- EXERCISE REQUIREMENTS -
Using the records below, filter out every line that lacks "will" and copy the rest.

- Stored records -
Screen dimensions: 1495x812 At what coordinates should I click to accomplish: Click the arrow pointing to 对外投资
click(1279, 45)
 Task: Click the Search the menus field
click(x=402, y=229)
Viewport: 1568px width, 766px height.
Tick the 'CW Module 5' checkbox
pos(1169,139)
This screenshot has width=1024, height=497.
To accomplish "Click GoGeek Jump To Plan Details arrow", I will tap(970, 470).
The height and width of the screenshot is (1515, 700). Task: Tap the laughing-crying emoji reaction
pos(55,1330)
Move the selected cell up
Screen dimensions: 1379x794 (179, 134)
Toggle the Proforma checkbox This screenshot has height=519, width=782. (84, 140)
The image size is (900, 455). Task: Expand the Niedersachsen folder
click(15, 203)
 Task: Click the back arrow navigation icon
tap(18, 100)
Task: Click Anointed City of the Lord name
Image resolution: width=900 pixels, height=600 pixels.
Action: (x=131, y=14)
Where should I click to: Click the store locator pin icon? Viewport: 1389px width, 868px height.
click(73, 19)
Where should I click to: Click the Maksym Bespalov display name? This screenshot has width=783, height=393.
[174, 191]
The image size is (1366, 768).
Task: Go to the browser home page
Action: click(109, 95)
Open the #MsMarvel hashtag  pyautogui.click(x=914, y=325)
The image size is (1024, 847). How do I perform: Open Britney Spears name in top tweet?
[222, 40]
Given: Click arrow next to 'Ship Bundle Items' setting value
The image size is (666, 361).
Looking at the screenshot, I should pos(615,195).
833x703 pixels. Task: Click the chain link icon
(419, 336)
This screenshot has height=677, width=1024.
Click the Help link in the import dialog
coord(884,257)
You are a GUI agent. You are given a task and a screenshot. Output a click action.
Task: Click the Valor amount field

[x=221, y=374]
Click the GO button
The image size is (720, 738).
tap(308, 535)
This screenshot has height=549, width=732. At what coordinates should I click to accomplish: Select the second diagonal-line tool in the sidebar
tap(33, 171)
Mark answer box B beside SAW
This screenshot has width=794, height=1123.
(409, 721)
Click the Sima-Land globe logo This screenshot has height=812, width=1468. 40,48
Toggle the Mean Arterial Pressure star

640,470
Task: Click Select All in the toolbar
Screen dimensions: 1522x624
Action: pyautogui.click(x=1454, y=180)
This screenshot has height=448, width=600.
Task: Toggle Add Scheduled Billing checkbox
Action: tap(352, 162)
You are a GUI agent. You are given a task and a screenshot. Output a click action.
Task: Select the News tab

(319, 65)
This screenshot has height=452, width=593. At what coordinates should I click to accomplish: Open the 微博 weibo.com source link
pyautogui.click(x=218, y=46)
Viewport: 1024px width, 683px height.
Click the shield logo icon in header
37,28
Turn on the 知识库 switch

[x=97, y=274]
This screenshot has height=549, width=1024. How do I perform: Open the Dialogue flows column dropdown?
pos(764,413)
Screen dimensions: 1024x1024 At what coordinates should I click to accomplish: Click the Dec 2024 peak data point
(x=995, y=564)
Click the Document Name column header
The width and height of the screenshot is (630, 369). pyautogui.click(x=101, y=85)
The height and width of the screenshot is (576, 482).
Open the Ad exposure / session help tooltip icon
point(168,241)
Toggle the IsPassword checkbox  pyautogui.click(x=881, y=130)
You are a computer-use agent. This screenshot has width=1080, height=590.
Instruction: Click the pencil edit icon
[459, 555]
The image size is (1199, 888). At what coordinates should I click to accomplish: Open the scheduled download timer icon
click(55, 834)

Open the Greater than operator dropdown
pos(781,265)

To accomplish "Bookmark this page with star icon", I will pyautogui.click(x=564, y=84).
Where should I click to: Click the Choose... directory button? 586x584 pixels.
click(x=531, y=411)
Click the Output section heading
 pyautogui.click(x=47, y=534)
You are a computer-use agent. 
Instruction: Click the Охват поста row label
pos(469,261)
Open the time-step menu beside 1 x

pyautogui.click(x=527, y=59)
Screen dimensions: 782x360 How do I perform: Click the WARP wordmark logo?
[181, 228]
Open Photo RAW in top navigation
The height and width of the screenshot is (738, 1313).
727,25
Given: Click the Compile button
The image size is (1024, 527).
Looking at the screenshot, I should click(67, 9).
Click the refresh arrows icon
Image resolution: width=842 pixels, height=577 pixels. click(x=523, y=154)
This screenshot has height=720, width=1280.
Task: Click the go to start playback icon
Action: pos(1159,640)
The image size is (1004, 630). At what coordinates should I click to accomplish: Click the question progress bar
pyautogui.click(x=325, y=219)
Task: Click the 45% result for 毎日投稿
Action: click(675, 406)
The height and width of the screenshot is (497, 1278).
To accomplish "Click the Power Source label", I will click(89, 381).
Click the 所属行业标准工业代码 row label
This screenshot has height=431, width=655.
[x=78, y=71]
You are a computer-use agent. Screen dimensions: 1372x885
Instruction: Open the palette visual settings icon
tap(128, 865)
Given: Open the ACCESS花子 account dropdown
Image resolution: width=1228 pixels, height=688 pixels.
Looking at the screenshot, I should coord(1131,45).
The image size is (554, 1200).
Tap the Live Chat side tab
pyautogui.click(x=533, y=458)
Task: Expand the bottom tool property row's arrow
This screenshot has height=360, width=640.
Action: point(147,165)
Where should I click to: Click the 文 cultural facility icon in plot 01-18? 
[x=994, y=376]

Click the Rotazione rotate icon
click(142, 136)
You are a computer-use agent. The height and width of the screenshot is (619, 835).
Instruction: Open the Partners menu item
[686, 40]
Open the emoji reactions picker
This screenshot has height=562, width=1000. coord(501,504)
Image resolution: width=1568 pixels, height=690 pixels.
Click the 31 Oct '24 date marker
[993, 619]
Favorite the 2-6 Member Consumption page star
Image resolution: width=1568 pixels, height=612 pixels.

- EXPECTED OUTPUT -
To accomplish "Click GoGeek Jump To Plan Details arrow", I will tap(970, 470).
To accomplish "Bookmark this page with star icon", I will pyautogui.click(x=564, y=84).
To accomplish "Click the Power Source label", I will click(89, 381).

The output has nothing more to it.